(Stored data entries)
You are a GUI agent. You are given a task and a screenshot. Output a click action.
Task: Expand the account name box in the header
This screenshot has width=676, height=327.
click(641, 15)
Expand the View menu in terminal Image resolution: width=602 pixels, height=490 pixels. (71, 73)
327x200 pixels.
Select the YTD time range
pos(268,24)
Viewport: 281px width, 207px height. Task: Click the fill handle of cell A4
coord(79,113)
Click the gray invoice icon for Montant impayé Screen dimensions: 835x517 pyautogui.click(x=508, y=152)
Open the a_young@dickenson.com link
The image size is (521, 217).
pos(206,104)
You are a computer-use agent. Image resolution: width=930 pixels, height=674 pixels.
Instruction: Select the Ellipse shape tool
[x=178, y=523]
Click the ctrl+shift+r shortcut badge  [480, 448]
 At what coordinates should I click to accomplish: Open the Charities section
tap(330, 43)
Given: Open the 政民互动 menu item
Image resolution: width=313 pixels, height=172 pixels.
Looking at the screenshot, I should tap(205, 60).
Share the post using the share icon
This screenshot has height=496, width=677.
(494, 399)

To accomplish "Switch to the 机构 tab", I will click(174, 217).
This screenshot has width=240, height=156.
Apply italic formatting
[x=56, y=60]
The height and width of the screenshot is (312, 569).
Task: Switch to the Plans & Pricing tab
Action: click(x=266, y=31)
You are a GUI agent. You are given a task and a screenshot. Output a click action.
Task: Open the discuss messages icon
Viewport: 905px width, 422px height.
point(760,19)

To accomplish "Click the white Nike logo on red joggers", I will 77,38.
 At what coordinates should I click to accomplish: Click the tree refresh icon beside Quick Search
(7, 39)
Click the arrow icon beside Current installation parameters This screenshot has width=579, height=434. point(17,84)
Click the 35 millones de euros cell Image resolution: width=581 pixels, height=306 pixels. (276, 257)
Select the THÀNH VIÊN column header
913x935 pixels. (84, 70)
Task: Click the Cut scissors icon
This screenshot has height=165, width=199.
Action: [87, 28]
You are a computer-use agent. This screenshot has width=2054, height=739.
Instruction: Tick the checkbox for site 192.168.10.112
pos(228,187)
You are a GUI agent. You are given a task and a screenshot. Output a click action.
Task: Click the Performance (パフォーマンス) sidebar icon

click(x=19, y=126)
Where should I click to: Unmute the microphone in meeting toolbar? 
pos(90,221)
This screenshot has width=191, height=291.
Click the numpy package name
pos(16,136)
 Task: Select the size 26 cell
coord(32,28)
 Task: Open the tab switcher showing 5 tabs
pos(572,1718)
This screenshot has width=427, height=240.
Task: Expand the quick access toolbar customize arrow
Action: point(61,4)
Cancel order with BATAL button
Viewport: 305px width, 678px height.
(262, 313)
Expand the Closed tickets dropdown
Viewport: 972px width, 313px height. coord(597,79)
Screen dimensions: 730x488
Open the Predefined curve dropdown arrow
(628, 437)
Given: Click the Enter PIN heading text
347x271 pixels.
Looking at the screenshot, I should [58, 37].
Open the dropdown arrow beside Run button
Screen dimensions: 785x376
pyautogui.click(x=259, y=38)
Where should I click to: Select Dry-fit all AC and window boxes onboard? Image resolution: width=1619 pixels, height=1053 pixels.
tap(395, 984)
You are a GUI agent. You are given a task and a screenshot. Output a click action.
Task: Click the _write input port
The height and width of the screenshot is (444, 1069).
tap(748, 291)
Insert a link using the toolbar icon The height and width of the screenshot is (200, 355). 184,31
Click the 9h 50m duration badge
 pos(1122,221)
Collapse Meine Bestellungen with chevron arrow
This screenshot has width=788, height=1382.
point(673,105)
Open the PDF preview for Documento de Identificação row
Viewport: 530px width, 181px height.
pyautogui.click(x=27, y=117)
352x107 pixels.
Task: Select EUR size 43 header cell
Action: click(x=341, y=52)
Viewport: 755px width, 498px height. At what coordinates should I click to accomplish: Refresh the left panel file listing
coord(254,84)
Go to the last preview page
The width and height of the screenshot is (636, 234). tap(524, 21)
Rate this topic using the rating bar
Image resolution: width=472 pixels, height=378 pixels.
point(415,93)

*Task details:*
Check each line of the entries above for the word "computer". List the ones that have it.

*Written response:*
You are a computer-use agent. Image resolution: width=930 pixels, height=674 pixels.
You are a computer-use agent. This screenshot has width=2054, height=739.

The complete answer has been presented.